* **Work required**:
Pick out each row below that contains the string "width" and copy it. Case matters.

* **Supplied records**:
---------------

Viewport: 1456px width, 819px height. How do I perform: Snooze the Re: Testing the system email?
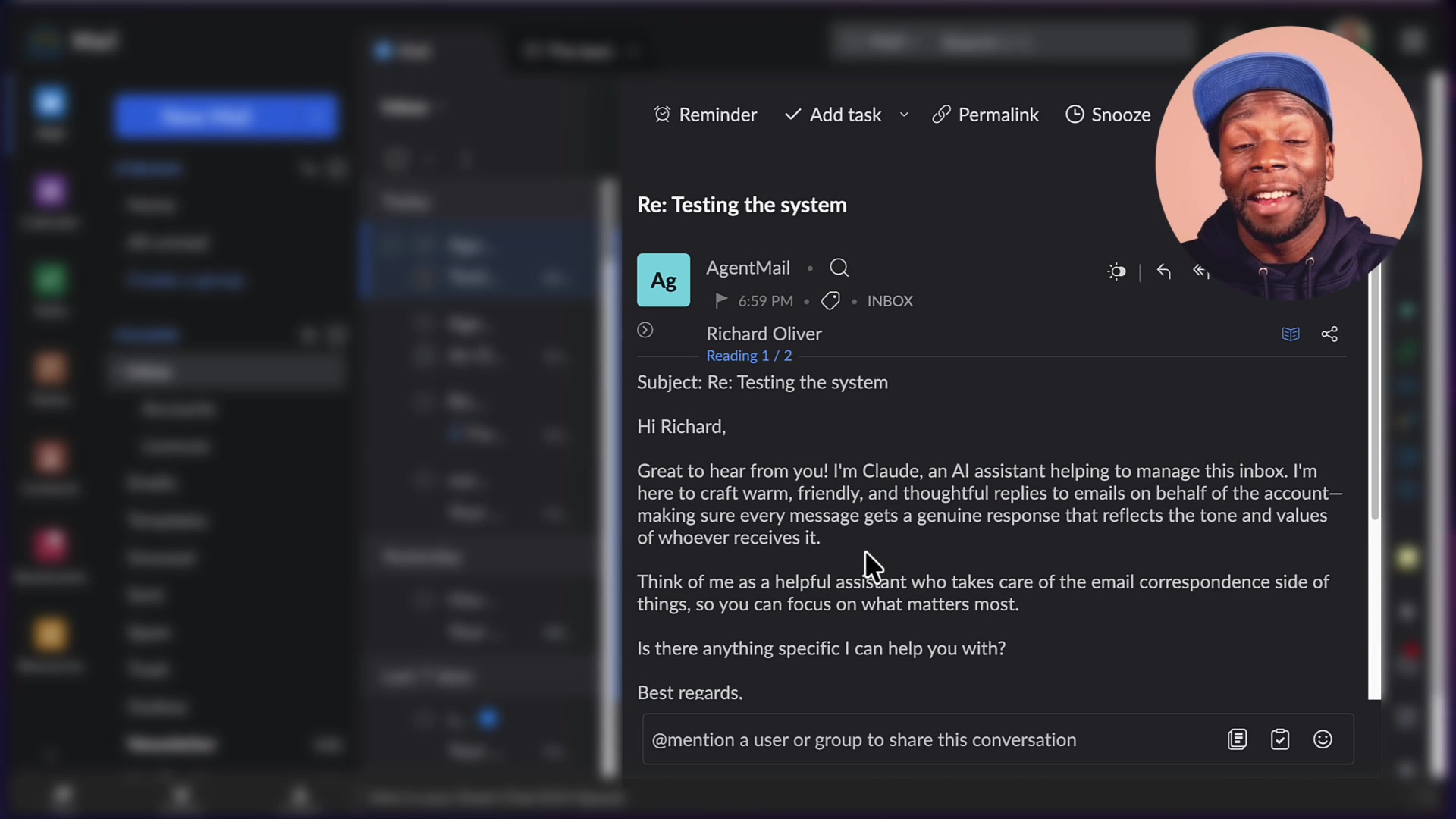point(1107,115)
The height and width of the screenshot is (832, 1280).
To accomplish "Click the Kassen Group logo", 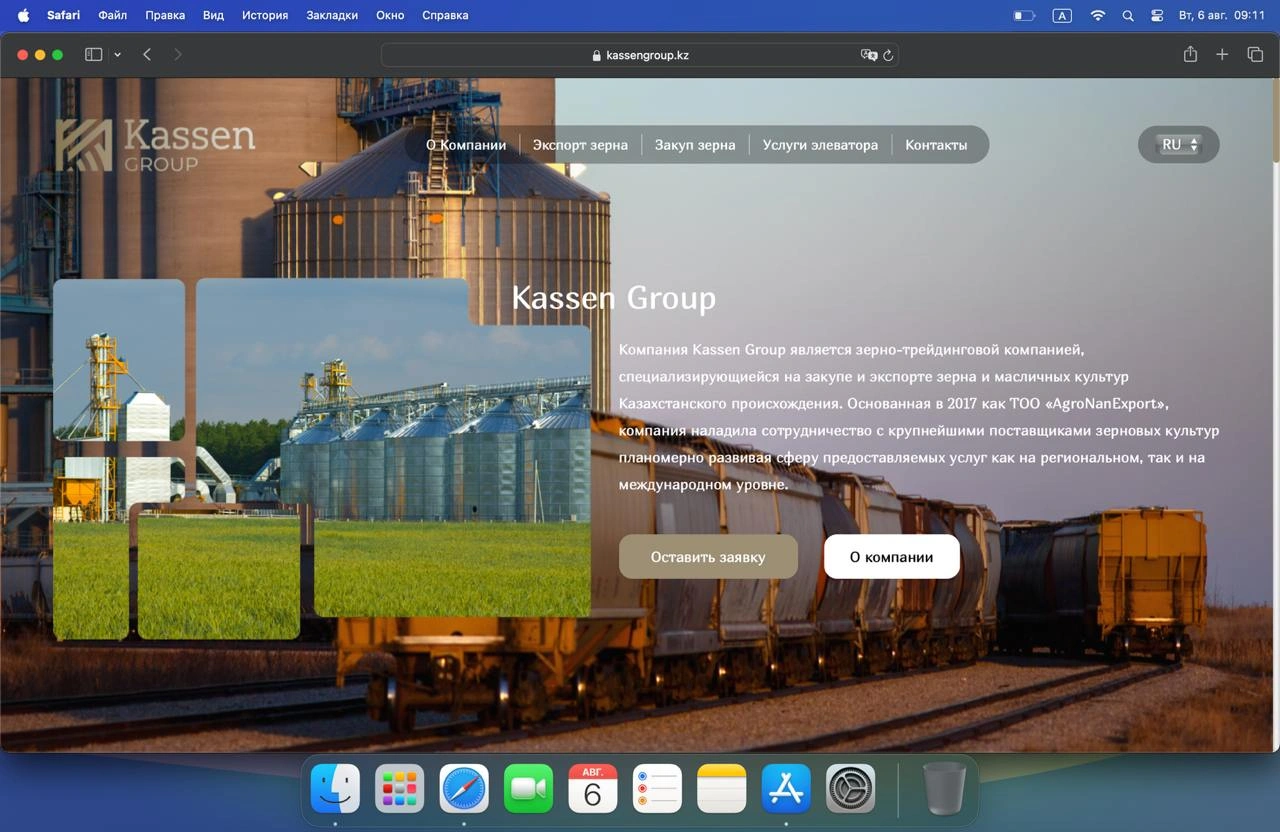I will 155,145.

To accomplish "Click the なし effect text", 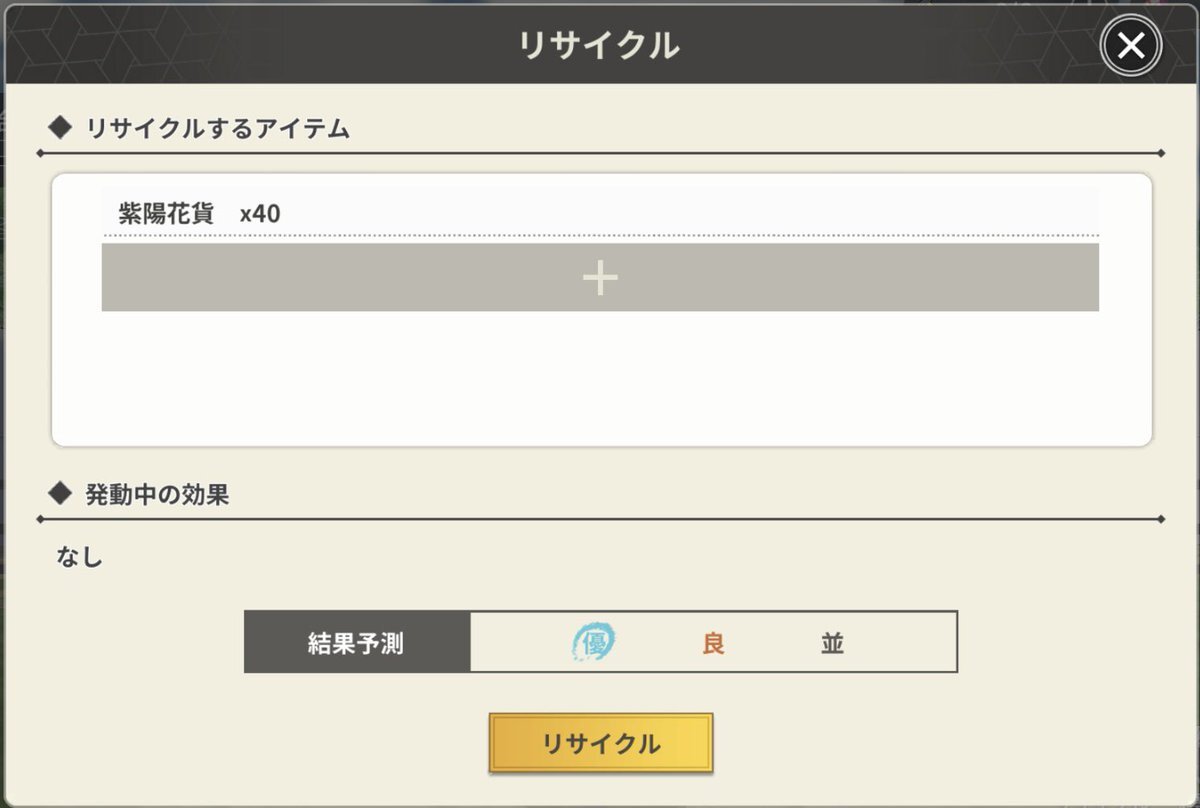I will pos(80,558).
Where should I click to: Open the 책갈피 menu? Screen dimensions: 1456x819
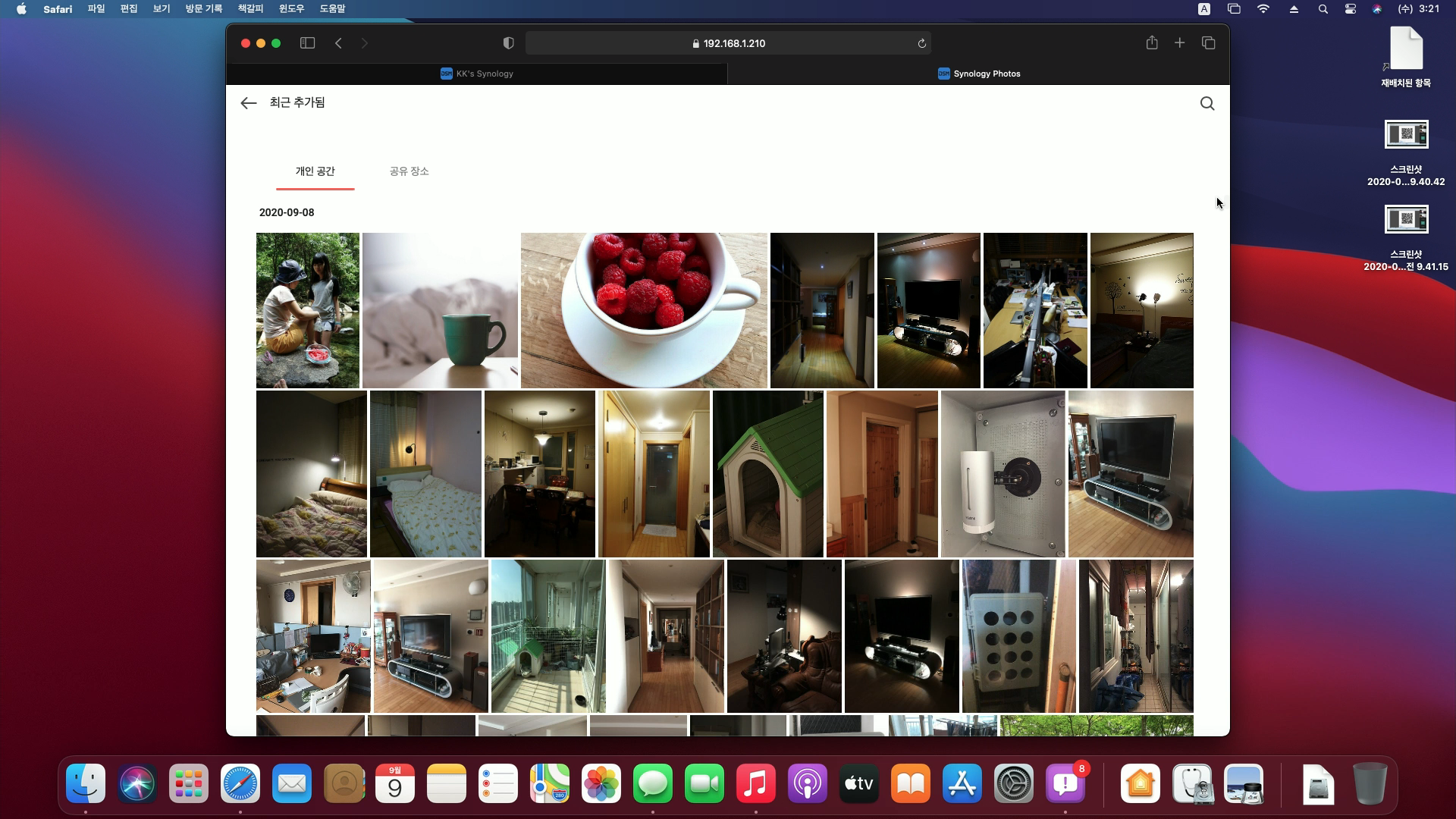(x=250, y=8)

---------------

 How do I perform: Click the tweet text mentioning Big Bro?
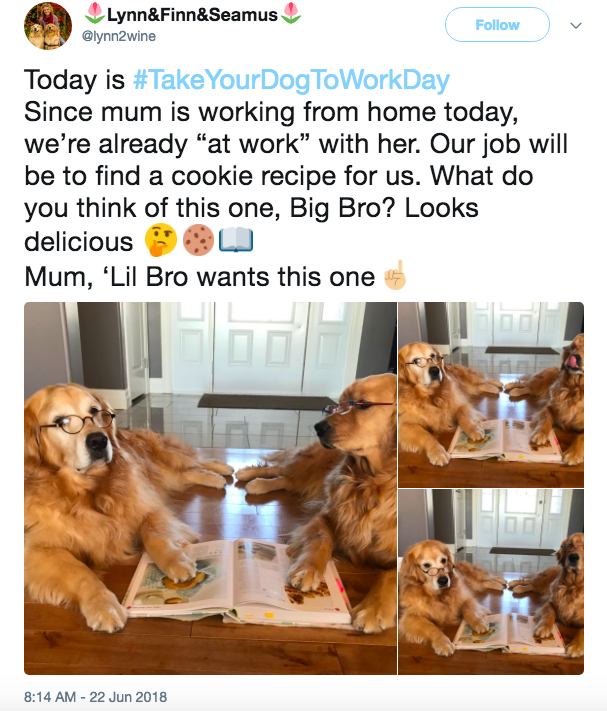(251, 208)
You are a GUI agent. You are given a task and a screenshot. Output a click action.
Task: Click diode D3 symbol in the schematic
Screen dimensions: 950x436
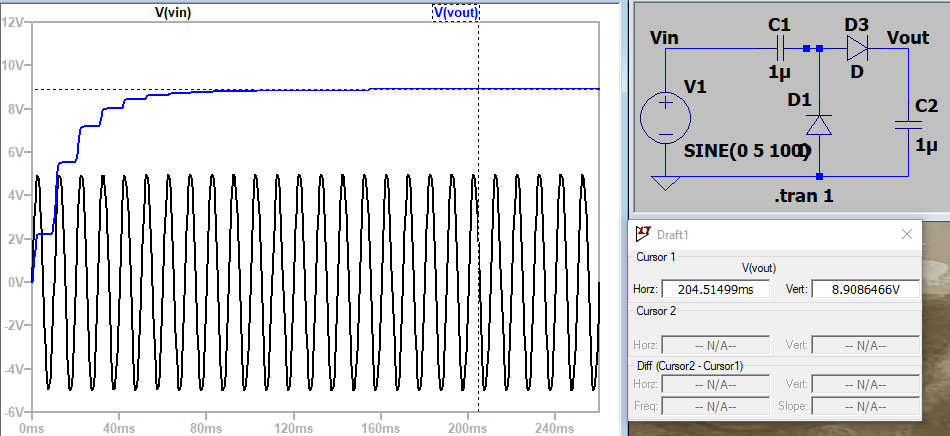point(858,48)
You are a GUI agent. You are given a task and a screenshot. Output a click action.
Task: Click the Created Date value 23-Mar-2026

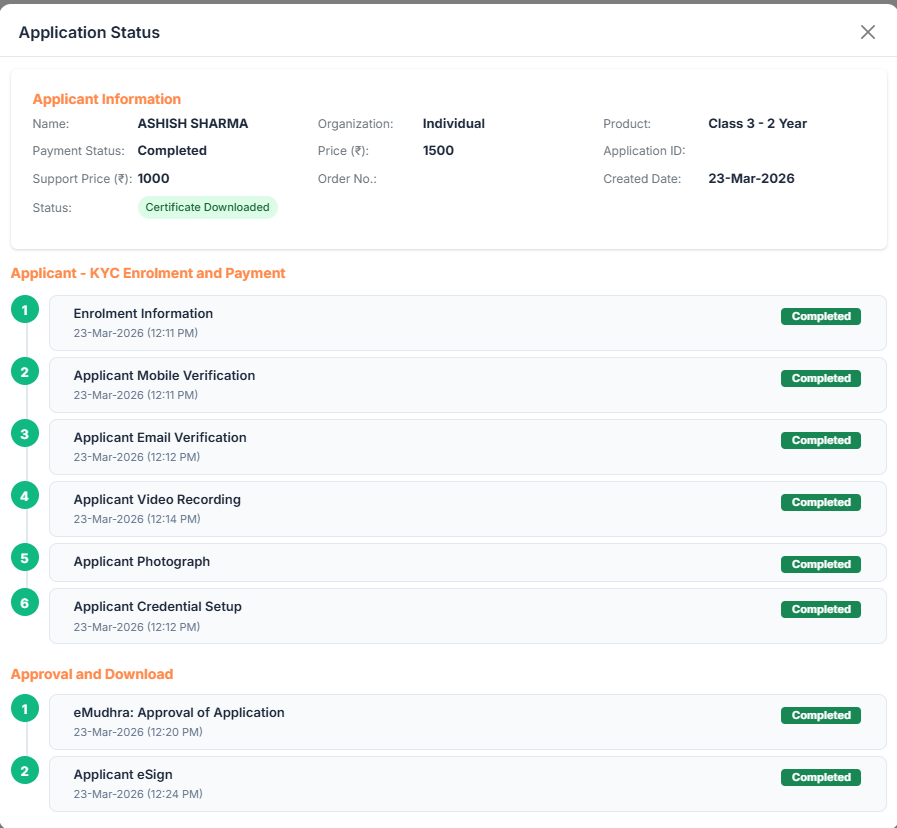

---------------

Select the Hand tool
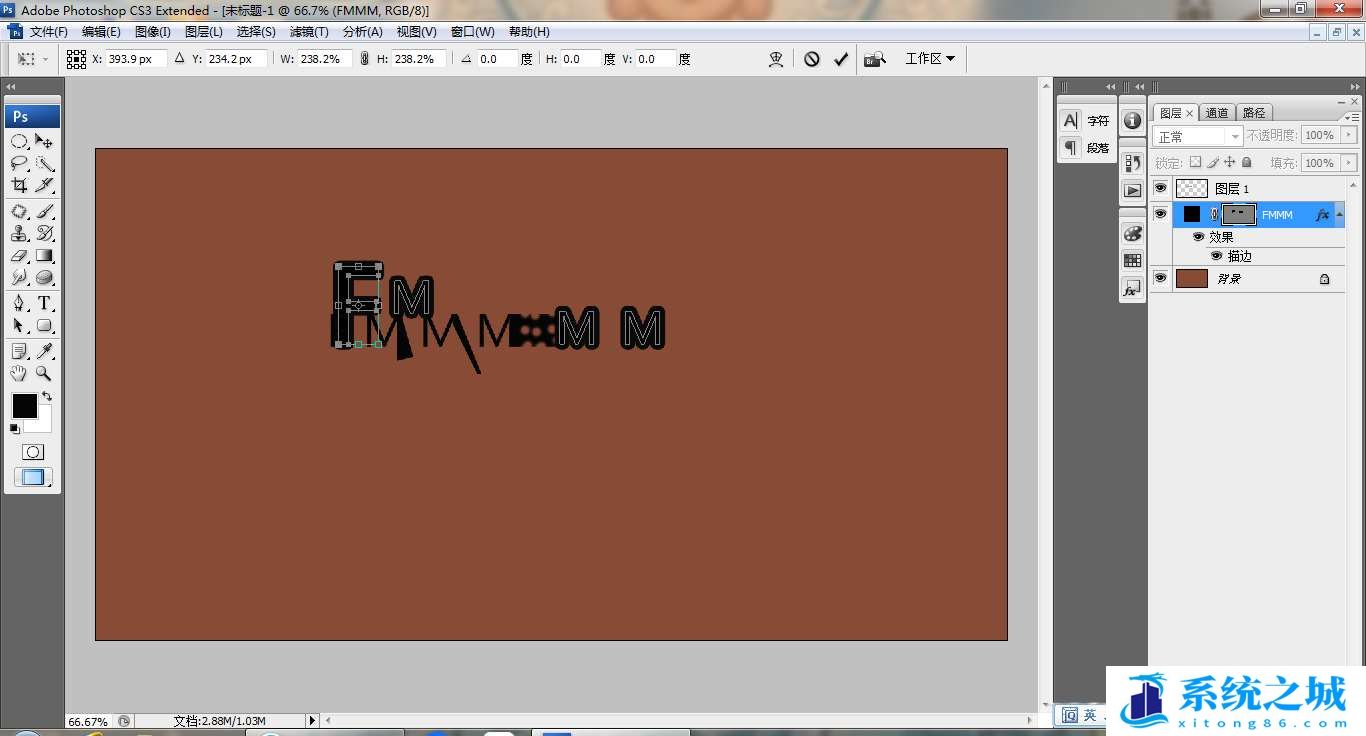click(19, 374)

---------------

* **Result for this exercise**:
Viewport: 1456px width, 819px height. How do I perform: Snooze the Re: Testing the system email?
The height and width of the screenshot is (832, 1280).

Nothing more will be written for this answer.